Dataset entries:
[Start of section]
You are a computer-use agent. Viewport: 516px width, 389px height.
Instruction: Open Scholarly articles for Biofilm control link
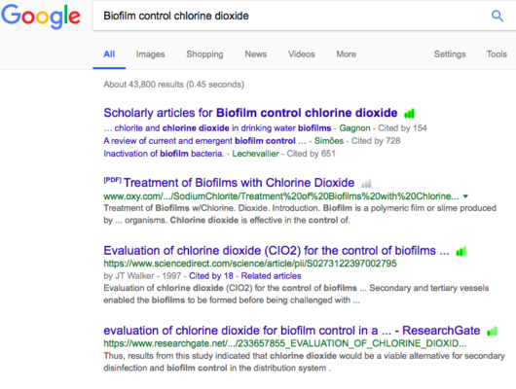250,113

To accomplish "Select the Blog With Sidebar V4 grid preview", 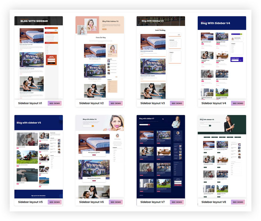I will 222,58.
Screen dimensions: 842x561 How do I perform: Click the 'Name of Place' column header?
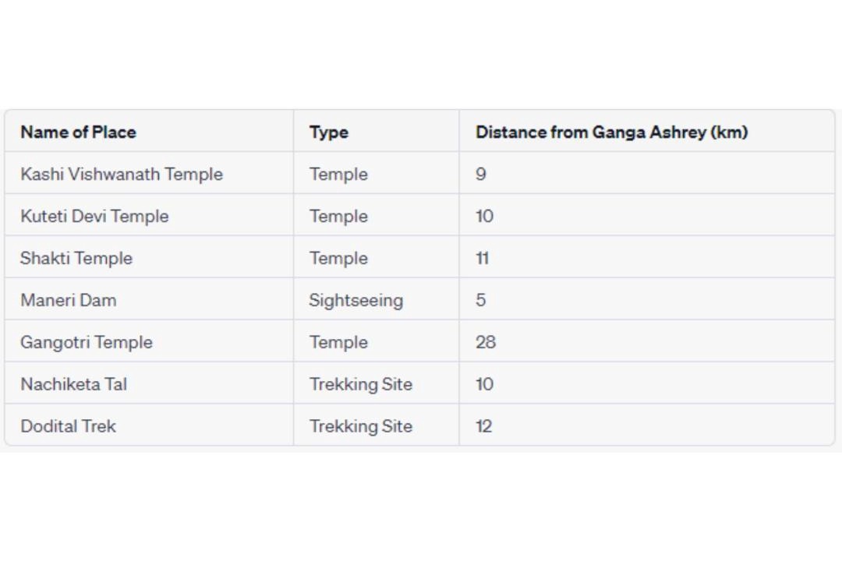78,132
[End of section]
## [What the task asks]
In the copy, leave out all pictures, and retype exactly each line from the one with "Screen dimensions: 842x561" through the last line of the entries.

## [Reply]
Screen dimensions: 842x561 How do I perform: Click the 'Name of Place' column header?
78,132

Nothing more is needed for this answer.